[WHAT TO DO]: Your output must match the records below character for character.
****
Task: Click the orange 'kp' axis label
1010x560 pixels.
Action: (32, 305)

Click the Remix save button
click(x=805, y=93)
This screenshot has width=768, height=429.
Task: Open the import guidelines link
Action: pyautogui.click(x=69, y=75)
****
[RESPONSE TO THIS TASK]:
Task: Click the orange 'kp' axis label
1010x560 pixels.
Action: (32, 305)

Click the Remix save button
click(x=805, y=93)
This screenshot has width=768, height=429.
Task: Open the import guidelines link
Action: pyautogui.click(x=69, y=75)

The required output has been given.